__Task objective__. Only one portion of the data is to be written out: from the line bearing "Раздача Игр (55, 91)" through the line bearing "[Клуб Уличных Гонок] (123, 2094)". Write it exactly as it appears.

__Dataset extract__.
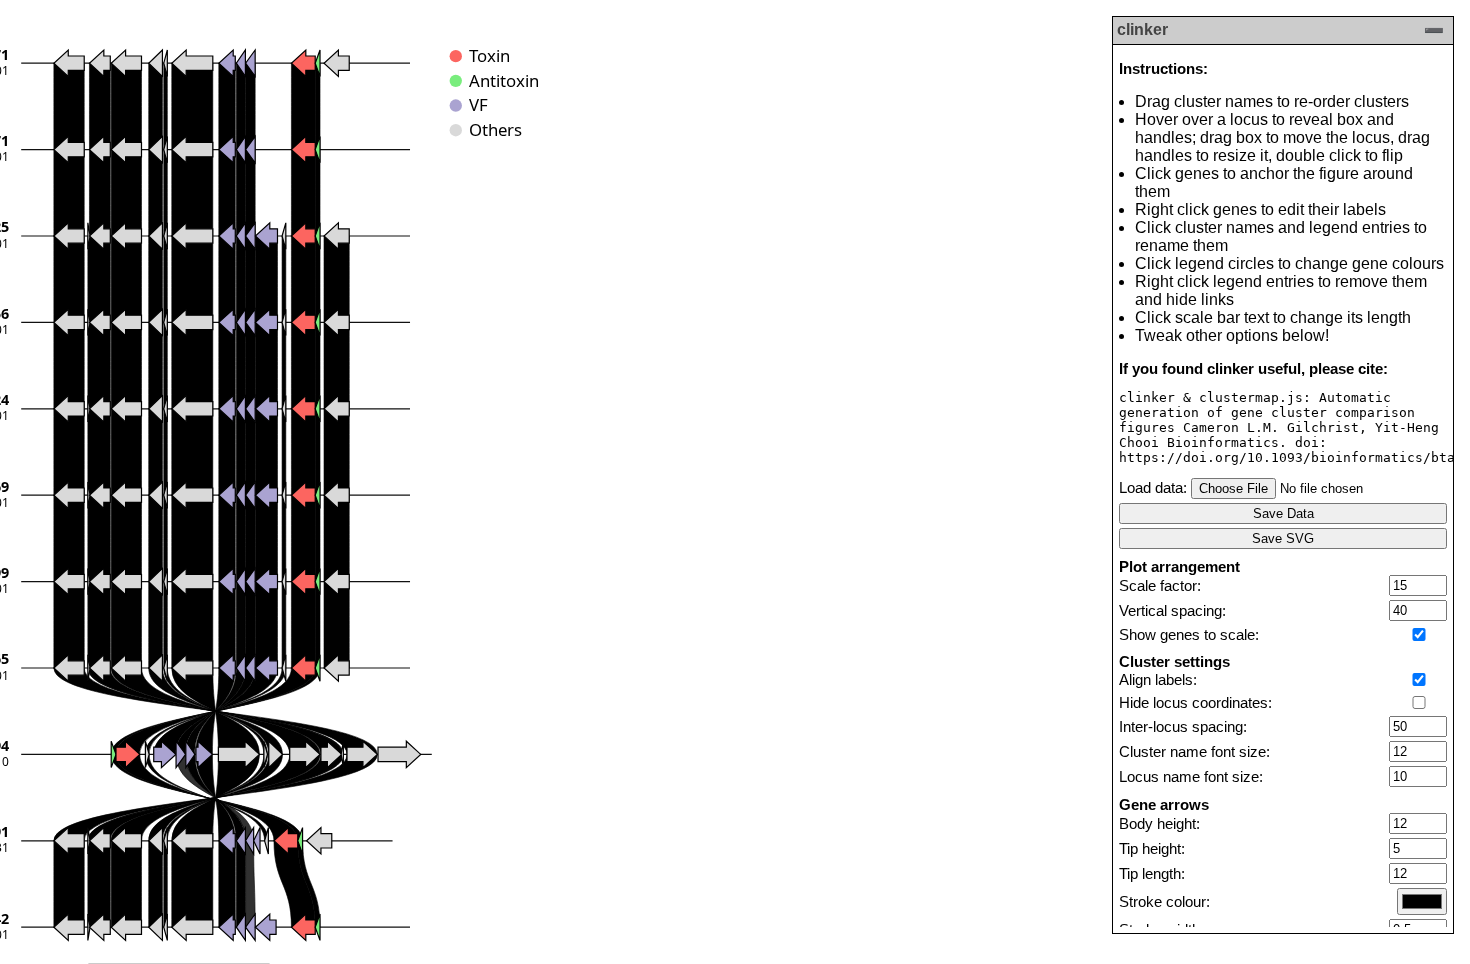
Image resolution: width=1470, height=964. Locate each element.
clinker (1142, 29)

--

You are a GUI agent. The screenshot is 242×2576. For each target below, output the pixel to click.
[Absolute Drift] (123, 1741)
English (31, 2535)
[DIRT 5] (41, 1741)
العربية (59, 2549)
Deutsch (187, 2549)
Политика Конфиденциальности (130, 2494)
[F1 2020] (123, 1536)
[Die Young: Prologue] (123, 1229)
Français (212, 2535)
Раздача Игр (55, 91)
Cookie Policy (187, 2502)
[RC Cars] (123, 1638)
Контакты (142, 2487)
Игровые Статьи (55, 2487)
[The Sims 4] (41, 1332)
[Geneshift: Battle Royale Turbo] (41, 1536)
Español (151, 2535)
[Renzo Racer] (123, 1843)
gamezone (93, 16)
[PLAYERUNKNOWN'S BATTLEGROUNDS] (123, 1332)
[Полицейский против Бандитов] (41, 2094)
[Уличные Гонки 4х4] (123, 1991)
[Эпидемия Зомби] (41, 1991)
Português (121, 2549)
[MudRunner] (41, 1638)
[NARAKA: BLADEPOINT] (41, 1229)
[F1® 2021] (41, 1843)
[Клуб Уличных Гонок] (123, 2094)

__The answer__.
Раздача Игр (55, 91)
Cookie Policy (187, 2502)
[RC Cars] (123, 1638)
Контакты (142, 2487)
Игровые Статьи (55, 2487)
[The Sims 4] (41, 1332)
[Geneshift: Battle Royale Turbo] (41, 1536)
Español (151, 2535)
[Renzo Racer] (123, 1843)
gamezone (93, 16)
[PLAYERUNKNOWN'S BATTLEGROUNDS] (123, 1332)
[Полицейский против Бандитов] (41, 2094)
[Уличные Гонки 4х4] (123, 1991)
[Эпидемия Зомби] (41, 1991)
Português (121, 2549)
[MudRunner] (41, 1638)
[NARAKA: BLADEPOINT] (41, 1229)
[F1® 2021] (41, 1843)
[Клуб Уличных Гонок] (123, 2094)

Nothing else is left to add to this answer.